• **Exercise description**
In the entries below, find the line with "Expand the Complaints", then set it down exactly along with each line after it to the end, skipping any pictures.

• **Source data**

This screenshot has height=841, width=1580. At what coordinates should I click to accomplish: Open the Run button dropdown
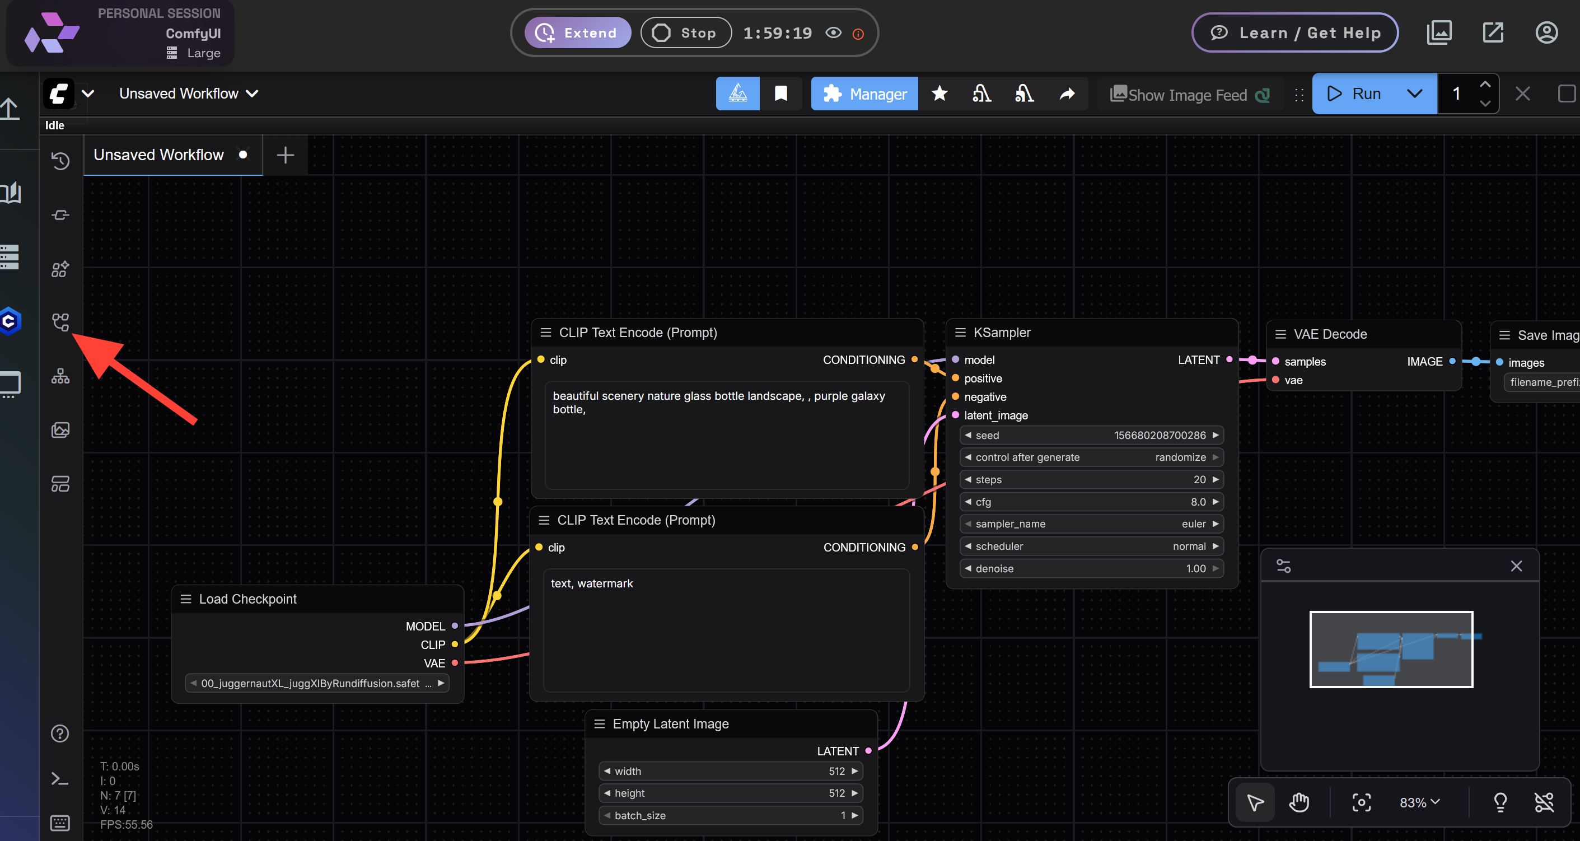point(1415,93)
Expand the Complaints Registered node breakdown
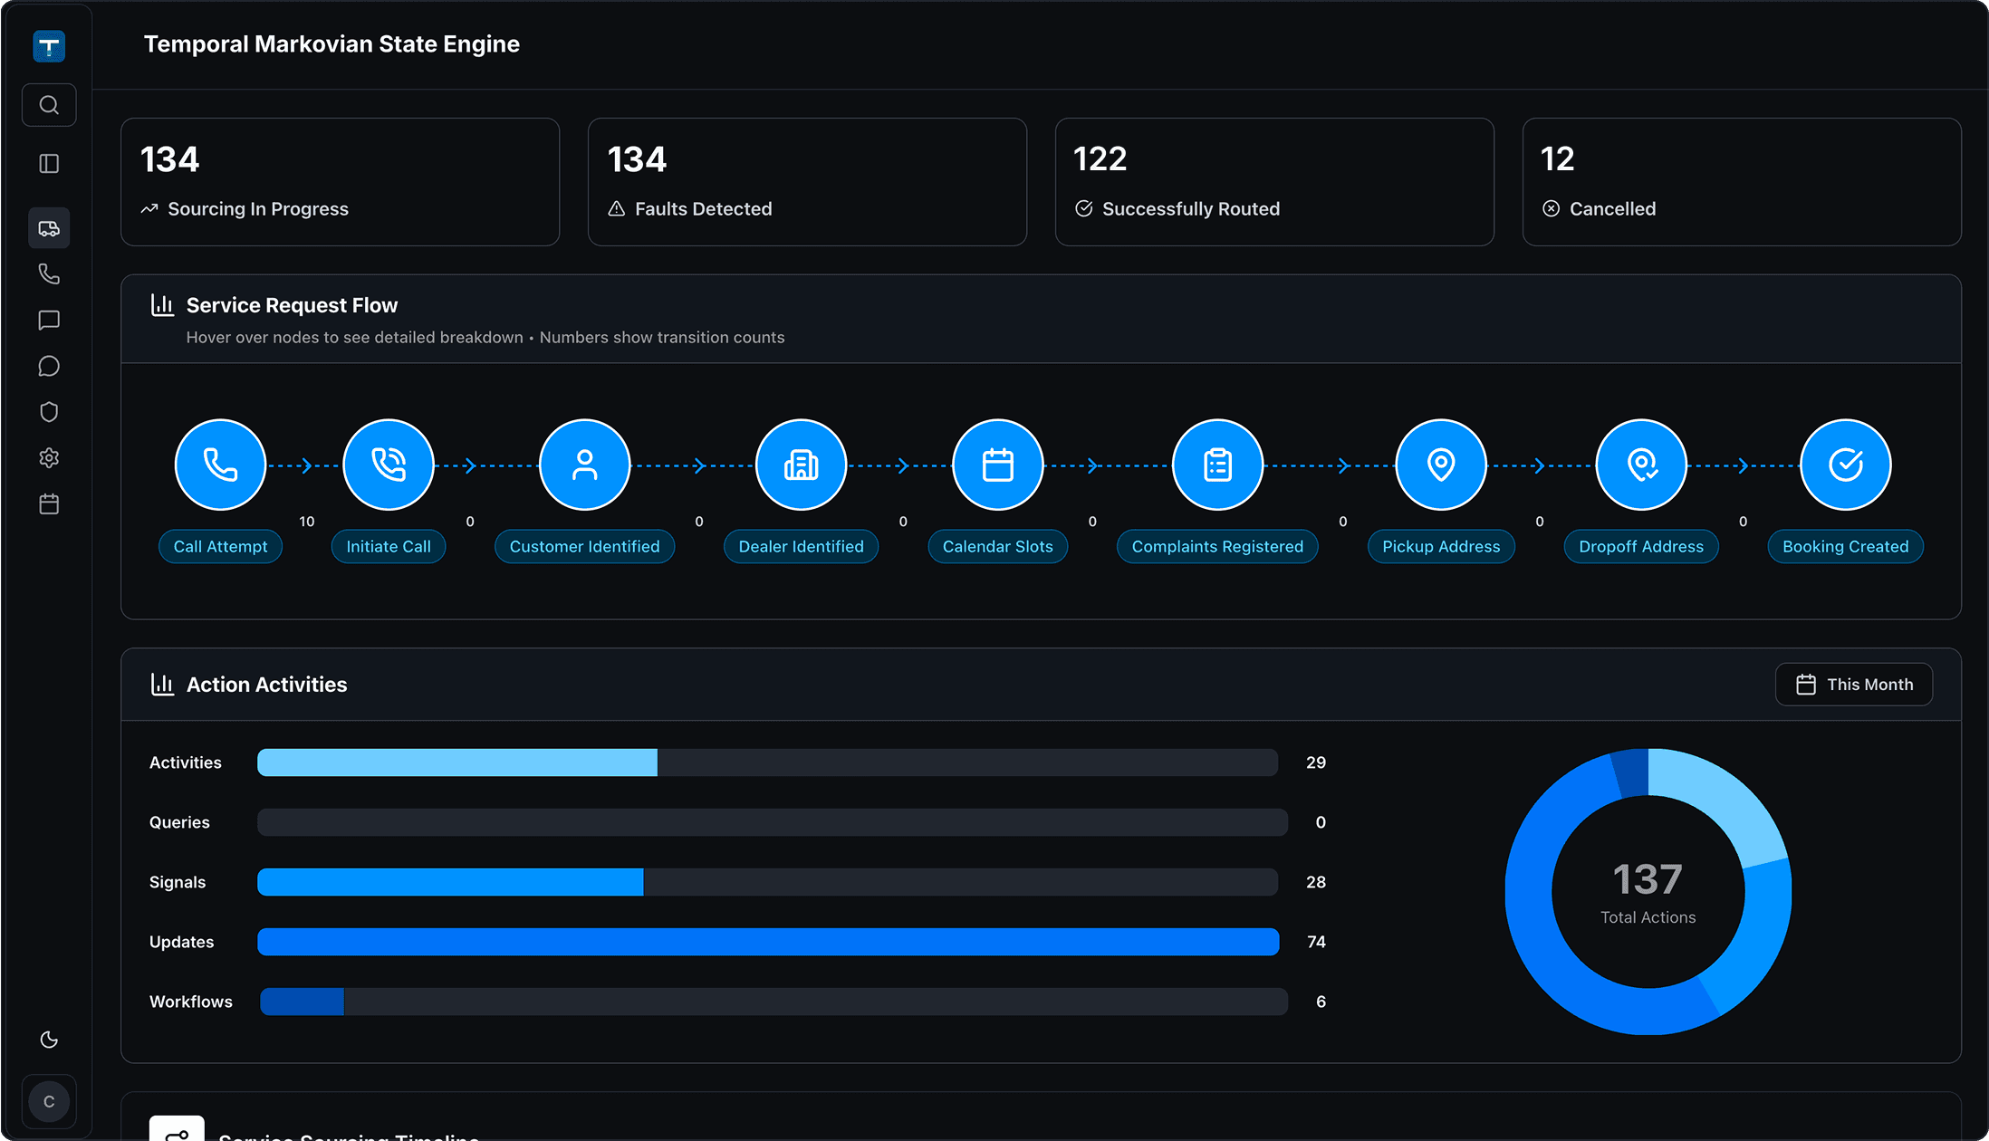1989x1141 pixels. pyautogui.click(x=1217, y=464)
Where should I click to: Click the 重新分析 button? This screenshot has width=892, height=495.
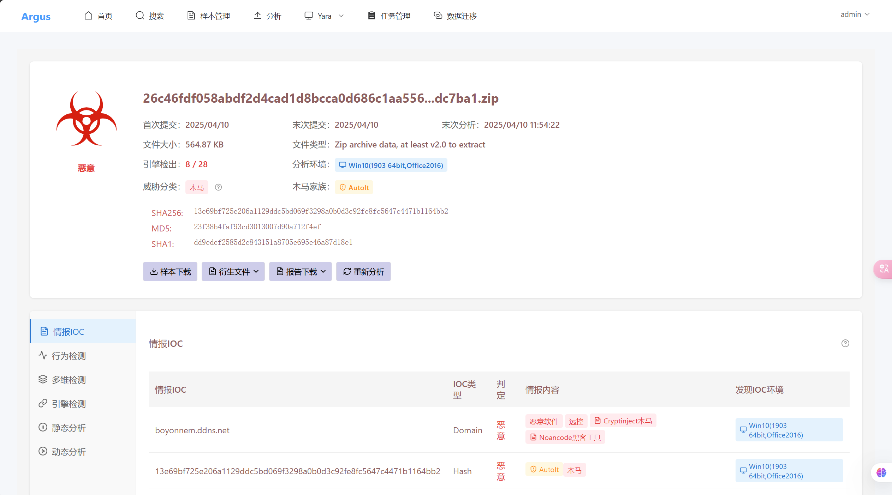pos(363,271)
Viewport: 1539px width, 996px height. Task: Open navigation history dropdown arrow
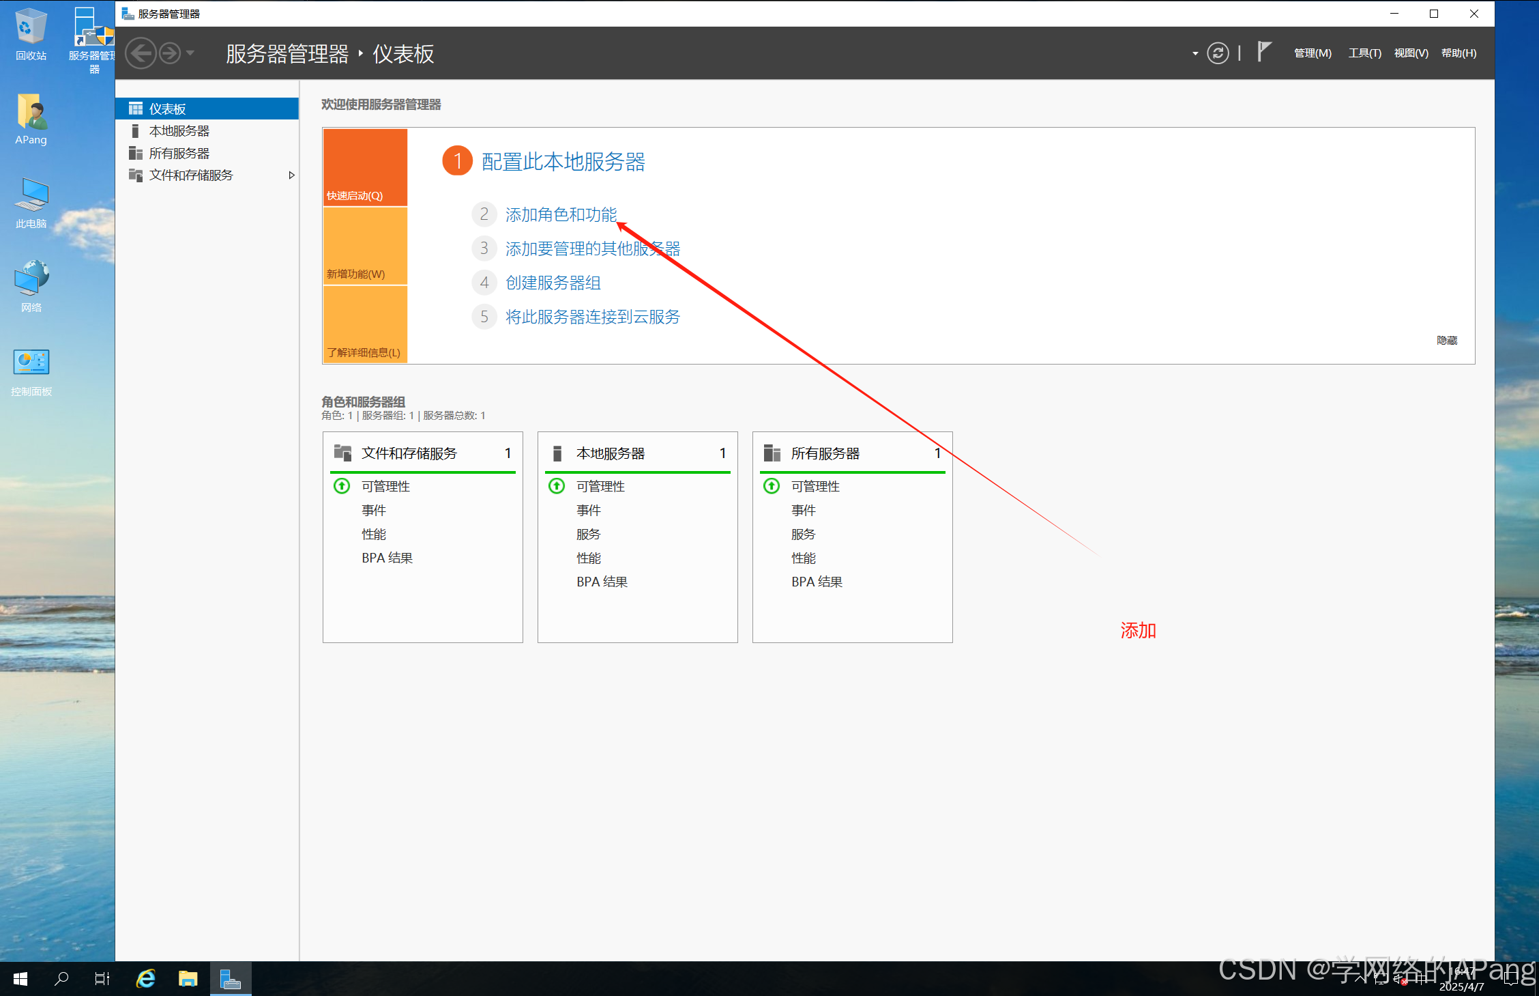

• **Task solution**
Expand the Complaints Registered node breakdown
1989x1141 pixels. pyautogui.click(x=1217, y=464)
Where should I click to: Click the 重新分析 button? This screenshot has width=892, height=495.
pos(363,271)
Viewport: 1539px width, 996px height. Task: Open navigation history dropdown arrow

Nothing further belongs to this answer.